→ Instructions for the task
Once the line containing "Given: Click the" is found in the data below, repeat it and every later line exactly, leaving the pictures out.

→ Data extracts
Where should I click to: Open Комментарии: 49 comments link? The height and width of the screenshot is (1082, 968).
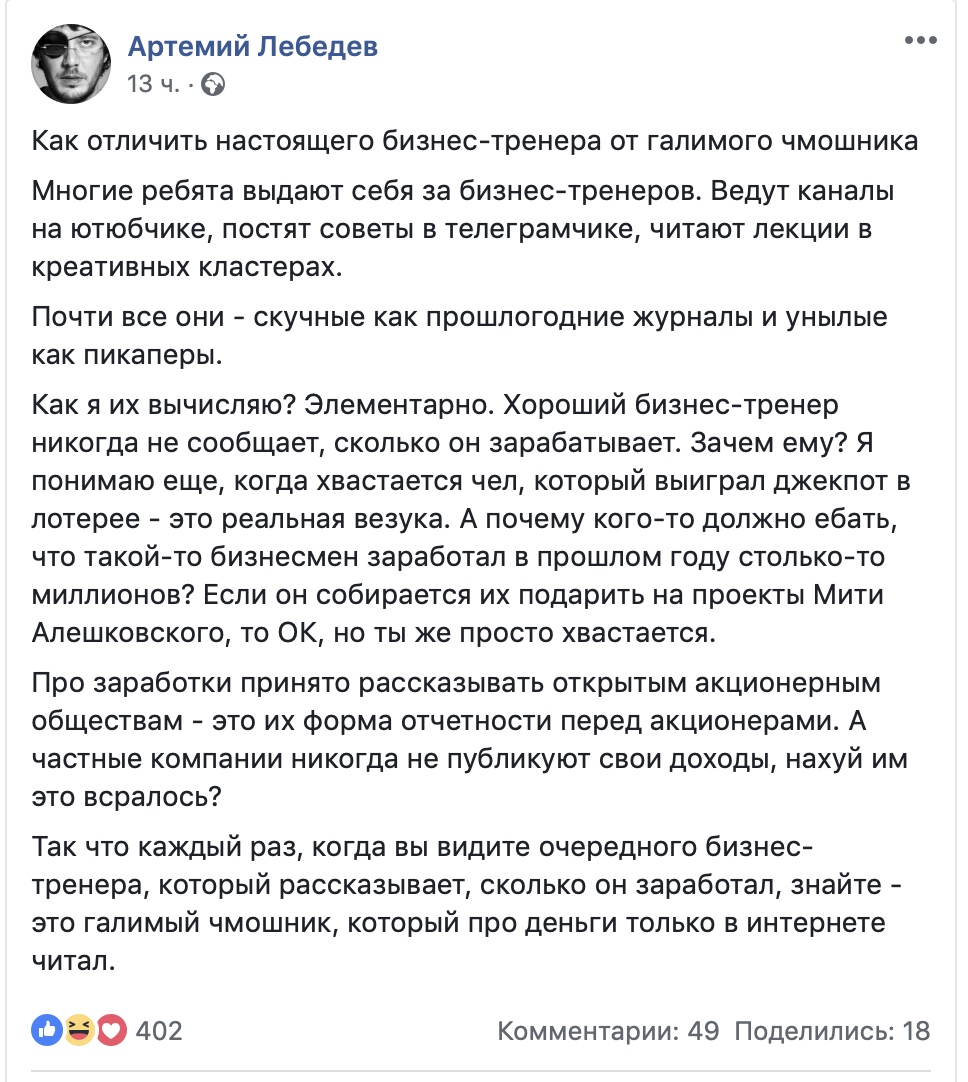608,1030
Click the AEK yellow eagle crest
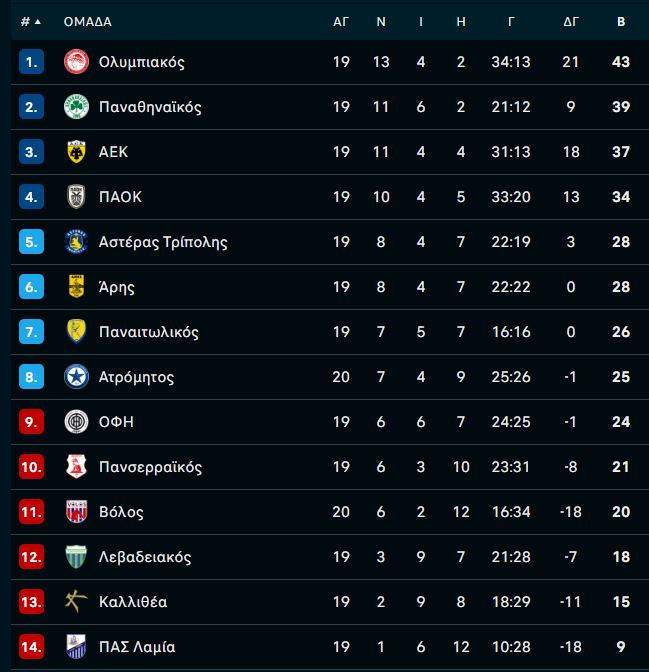Image resolution: width=649 pixels, height=672 pixels. (76, 152)
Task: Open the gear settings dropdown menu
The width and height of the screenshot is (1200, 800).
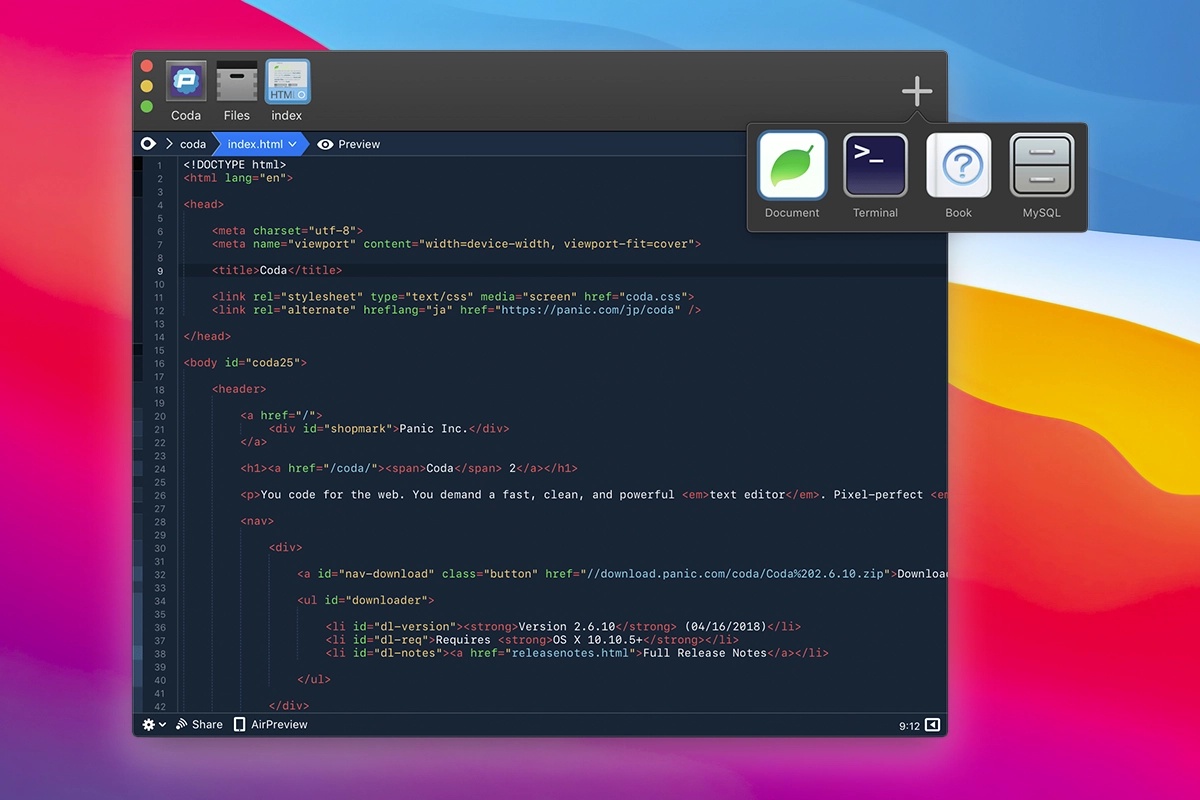Action: click(154, 725)
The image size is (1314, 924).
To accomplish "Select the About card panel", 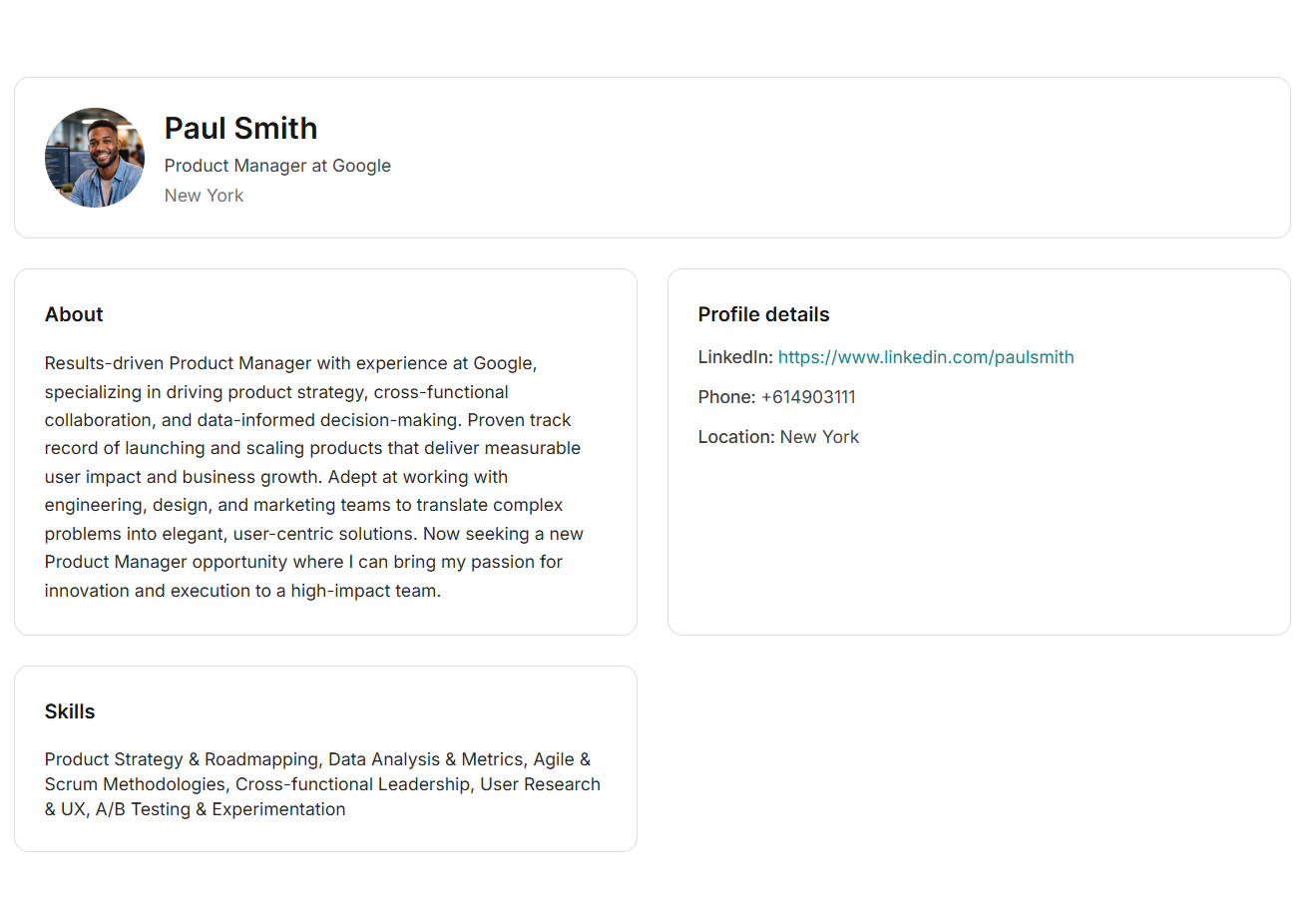I will [x=325, y=619].
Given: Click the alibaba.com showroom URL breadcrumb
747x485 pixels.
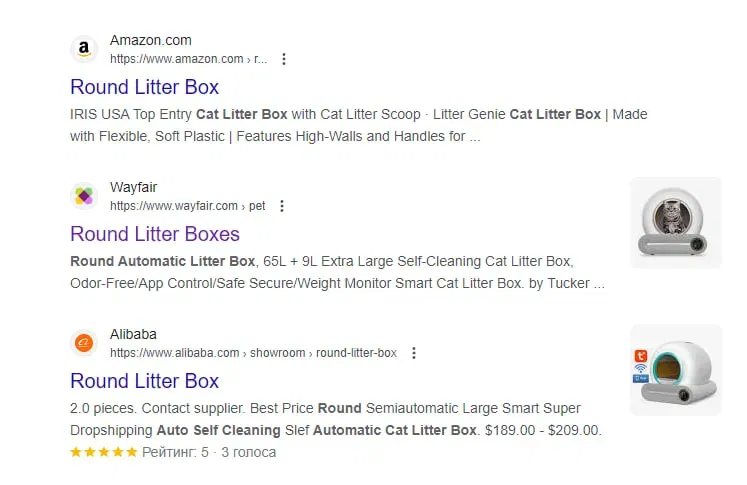Looking at the screenshot, I should pyautogui.click(x=253, y=353).
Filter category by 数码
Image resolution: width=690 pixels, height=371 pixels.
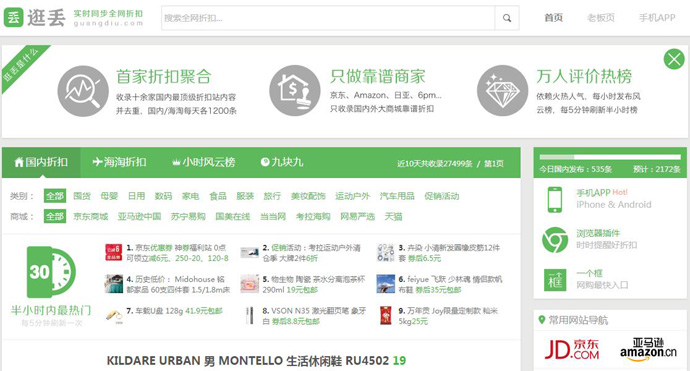(x=163, y=196)
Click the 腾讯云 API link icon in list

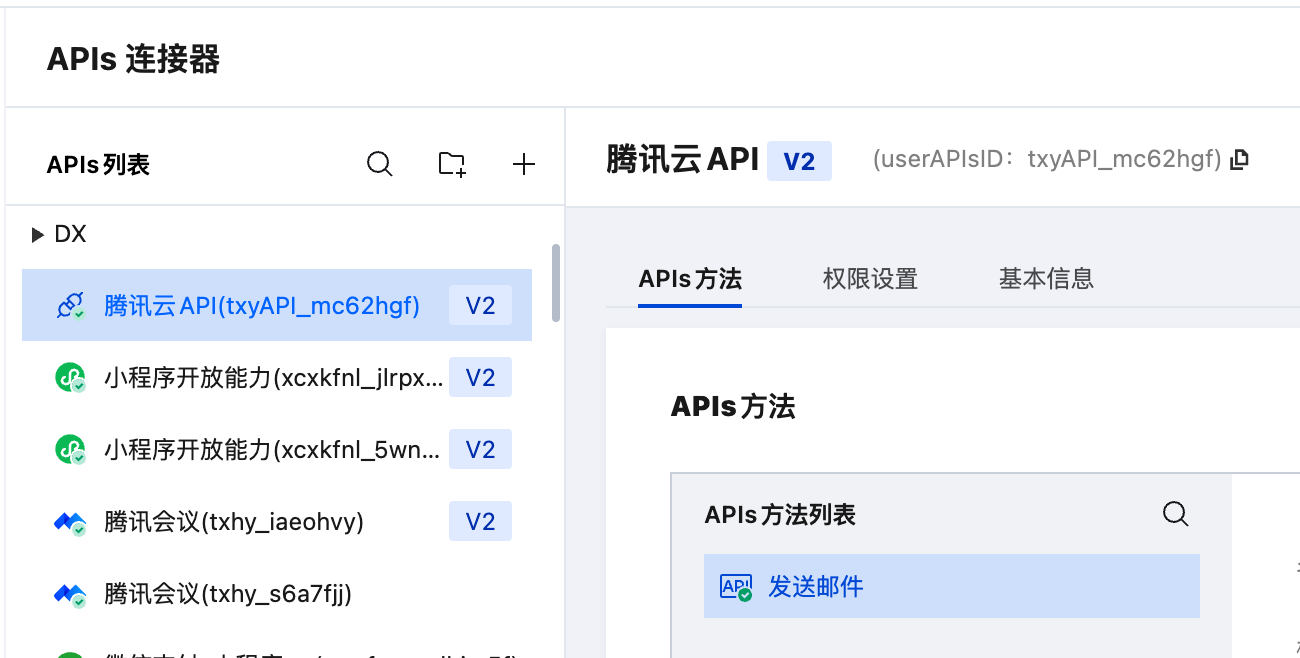(70, 306)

→ Problem solution
Given: Click the alibaba.com showroom URL breadcrumb
747x485 pixels.
Looking at the screenshot, I should pyautogui.click(x=253, y=353).
Filter category by 数码
Image resolution: width=690 pixels, height=371 pixels.
(x=163, y=196)
Click the 腾讯云 API link icon in list

(70, 306)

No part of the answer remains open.